--- Text excerpt ---

For views that are quite similar to Rogers’s see Royster (Missiological Perspective, 90-91) and Robert E. Cushman, ”Salvation for All: Wesley and Calvinism,” in Methodism, ed. W. K. Anderson (Nashville: Methodist Publishing House, 1947). It is clear from Royster’s concluding definition that ability to choose what is good is included in his understanding of prevenient grace, for he says that prevenient grace provides ”the freedom/power to respond positively to subsequent directions from God.” There is a measure of free-will supernaturally restored to every man, together with that supernatural light which ’enlightens every man that cometh into the world.’” Prevenient grace does not guarantee that the good will be chosen. It simply provides the opportunity or liberty to choose salvation. People may stifle the grace given and turn away from God, or they may respond to God’s grace and turn to him in order to be saved.

 Obviously, prevenient grace fixes a large gulf between Calvinism and Wesleyanism. Calvinists contend that the unregenerate have no ability or desire to choose God. God’s election of some is what brings them from darkness to light, from Satan’s kingdom to God’s. Wesleyans believe that God has given prevenient grace to all people. As descendants of Adam they were born with no ability or desire to choose God, but God has counteracted this inability by the gift of prevenient grace. Now all people have the ability to choose God. The ultimate determination of salvation is the human decision to say no or yes to God.

Wesleyan Arguments in Favor of Prevenient Grace

 For all Bible-believing Christians, the most important question in matters of doctrinal dispute is this: what is the Bible’s teaching as it pertains to the issue at hand? Calvinists and Armimans likewise must turn to the Bible. The critical question is whether or not the doctrine of prevenient grace is supported by Scripture. We cannot examine this issue until we see the arguments that are put forward to defend the doctrine. Wesleyans use at least four arguments to support the idea that prevenient grace is a doctrine rooted in Scripture.

 First, the Scripture text that is appealed to quite often is John 1:9. ”The true light that gives light to every man was coming into the world.” The meaning of this text is not analyzed in detail by Wesleyan scholars, but their understanding seems clear enough. The coming of Jesus Christ into the world brought enough light to all people so that they are now able to reject or accept the message of the gospel. The illumination (photizet) refers to the granting of grace that overcomes the darkness that penetrated human hearts as a result of Adam’s sin. This illumination does not guarantee salvation; it simply makes it possible for men and women to choose salvation.

--- Collected material ---

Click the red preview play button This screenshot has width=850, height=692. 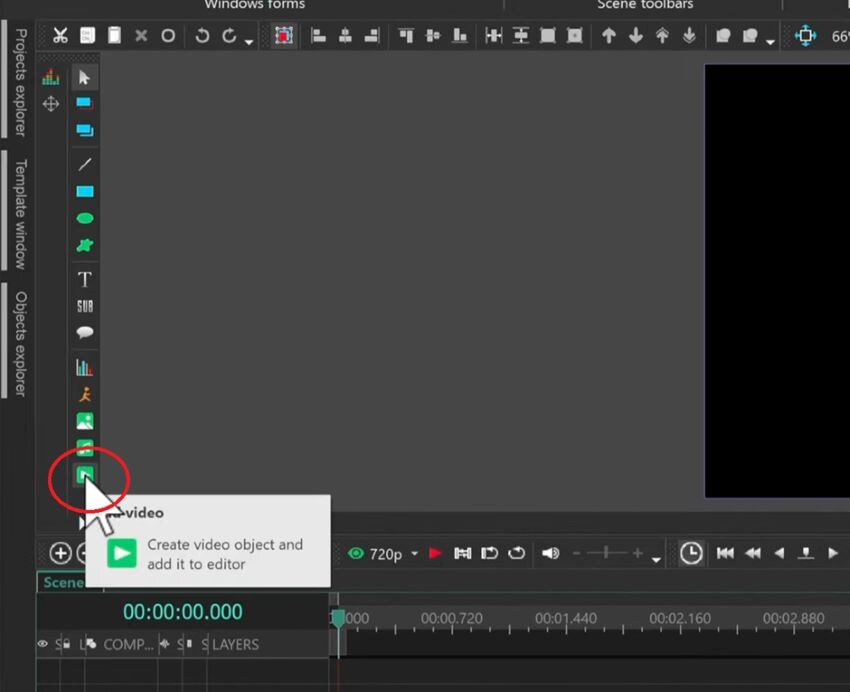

---

• Exercise requirements:
1. Reproduce the passage on prevenient grace from "First, the Scripture" up to and including "women to choose salvation.".
2. In the passage on prevenient grace, which Scripture text do Wesleyans appeal to quite often?

• Solved problems:
1.
First, the Scripture text that is appealed to quite often is John 1:9. ”The true light that gives light to every man was coming into the world.” The meaning of this text is not analyzed in detail by Wesleyan scholars, but their understanding seems clear enough. The coming of Jesus Christ into the world brought enough light to all people so that they are now able to reject or accept the message of the gospel. The illumination (photizet) refers to the granting of grace that overcomes the darkness that penetrated human hearts as a result of Adam’s sin. This illumination does not guarantee salvation; it simply makes it possible for men and women to choose salvation.

2. John 1:9